Does all really take an argument?
So, I did it for a job I have, although it's very long running. I started
dagster dev
first and than issued a backfill via cli
looks like this helps
d
Ok, with this information I have a theory about what this might be, I’ll see if I can reproduce the problem myself today
Trying to reproduce with ~400 partitions locally - how many assets are typically in a backfill where it fails?
t
fails at around 500
d
aha, I have reproduced the problem. Only a matter of time now :)
❤️ 1
happened at 897 for me
OK, here's a fix that I believe will squash this: https://github.com/dagster-io/dagster/pull/13085 - we should be able to get this out a week from today, thanks for reporting the problem.

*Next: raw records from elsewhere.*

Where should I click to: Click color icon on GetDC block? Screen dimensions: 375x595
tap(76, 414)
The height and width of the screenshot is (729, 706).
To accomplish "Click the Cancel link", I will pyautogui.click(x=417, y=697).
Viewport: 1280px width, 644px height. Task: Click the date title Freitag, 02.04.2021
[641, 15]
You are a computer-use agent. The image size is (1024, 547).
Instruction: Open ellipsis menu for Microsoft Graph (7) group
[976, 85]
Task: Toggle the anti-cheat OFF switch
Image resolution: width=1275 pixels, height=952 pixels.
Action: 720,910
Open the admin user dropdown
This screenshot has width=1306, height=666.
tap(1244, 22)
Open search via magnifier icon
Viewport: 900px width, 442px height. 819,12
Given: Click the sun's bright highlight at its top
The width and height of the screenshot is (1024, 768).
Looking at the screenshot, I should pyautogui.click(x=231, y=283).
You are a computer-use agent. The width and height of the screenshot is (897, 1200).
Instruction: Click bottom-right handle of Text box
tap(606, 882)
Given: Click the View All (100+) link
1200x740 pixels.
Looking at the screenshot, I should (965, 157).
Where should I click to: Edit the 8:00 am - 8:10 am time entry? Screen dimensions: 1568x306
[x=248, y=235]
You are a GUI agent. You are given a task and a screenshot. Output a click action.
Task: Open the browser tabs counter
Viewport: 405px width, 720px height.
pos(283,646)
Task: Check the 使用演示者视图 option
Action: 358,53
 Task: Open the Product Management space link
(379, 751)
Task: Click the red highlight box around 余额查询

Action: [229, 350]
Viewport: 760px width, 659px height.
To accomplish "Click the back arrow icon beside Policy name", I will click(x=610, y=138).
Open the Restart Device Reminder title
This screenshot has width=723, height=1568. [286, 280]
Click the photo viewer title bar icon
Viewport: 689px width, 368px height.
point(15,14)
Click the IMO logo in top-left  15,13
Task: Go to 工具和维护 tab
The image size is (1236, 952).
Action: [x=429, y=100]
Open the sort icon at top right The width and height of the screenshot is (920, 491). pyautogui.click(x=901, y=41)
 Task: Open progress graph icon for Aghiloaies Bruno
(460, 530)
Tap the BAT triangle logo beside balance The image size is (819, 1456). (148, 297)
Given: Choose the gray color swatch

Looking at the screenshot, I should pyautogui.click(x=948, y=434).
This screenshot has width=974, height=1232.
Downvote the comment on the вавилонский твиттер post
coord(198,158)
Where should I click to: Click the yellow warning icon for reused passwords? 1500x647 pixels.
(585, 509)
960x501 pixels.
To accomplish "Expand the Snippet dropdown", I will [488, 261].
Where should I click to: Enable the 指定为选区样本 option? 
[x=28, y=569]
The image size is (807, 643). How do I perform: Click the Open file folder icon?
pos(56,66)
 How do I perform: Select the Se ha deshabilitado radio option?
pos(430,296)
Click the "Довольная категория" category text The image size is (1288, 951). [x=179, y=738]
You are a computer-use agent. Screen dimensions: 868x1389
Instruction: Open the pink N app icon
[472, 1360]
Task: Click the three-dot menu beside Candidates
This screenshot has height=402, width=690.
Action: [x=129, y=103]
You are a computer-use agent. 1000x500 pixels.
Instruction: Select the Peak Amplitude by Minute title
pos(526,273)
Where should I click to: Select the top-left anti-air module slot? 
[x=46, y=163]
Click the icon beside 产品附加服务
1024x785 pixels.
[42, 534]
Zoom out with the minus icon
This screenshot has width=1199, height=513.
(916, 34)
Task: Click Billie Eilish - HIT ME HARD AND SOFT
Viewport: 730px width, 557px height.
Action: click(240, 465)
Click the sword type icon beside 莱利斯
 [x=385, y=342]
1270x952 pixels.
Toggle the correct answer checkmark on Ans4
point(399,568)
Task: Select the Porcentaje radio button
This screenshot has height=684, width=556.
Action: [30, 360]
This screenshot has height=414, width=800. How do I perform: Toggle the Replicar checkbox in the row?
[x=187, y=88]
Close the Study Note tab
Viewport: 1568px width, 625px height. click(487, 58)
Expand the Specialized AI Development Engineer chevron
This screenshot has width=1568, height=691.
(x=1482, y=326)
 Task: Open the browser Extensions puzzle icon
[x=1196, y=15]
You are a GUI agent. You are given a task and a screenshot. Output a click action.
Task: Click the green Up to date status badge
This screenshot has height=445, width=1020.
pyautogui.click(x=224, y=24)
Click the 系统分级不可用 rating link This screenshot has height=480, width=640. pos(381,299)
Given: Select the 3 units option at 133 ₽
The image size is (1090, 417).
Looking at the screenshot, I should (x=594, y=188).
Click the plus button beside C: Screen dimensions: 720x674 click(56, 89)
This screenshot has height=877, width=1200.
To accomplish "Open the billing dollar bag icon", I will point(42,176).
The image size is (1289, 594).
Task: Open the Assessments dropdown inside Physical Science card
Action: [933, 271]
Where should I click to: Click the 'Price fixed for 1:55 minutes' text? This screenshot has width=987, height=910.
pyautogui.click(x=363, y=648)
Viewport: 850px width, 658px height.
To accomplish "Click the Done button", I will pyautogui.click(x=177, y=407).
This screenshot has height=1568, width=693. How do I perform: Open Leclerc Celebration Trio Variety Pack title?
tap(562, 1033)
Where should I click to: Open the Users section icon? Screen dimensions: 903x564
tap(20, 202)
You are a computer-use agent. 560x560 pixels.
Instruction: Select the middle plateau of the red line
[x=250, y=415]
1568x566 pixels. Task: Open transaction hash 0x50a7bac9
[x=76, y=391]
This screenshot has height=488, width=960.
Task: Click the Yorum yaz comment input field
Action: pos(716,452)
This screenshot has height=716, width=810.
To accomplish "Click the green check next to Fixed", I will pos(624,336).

Running from the CLI should work in the meantime as a workaround (you shouldn't need to have
dagster dev
running while running the CLI, although it won't hurt)
❤️ 1
t
Thanks alot
h
I go to bed, wake up and @daniel's got a pull request merged in. champion 🙂 thanks again Tobias for verifying its not just a me problem 🙂
t
And it's already in the release.
d
It’s in master, it’ll be out in the release next Wednesday
t
• Jup, noticed.
Starting 1.1.18, users with a gRPC server that could not access the Dagster instance on user code deployments would see an error when launching backfills as the instance could not instantiate. This has been fixed.
I thought that this is it from the latest changelog.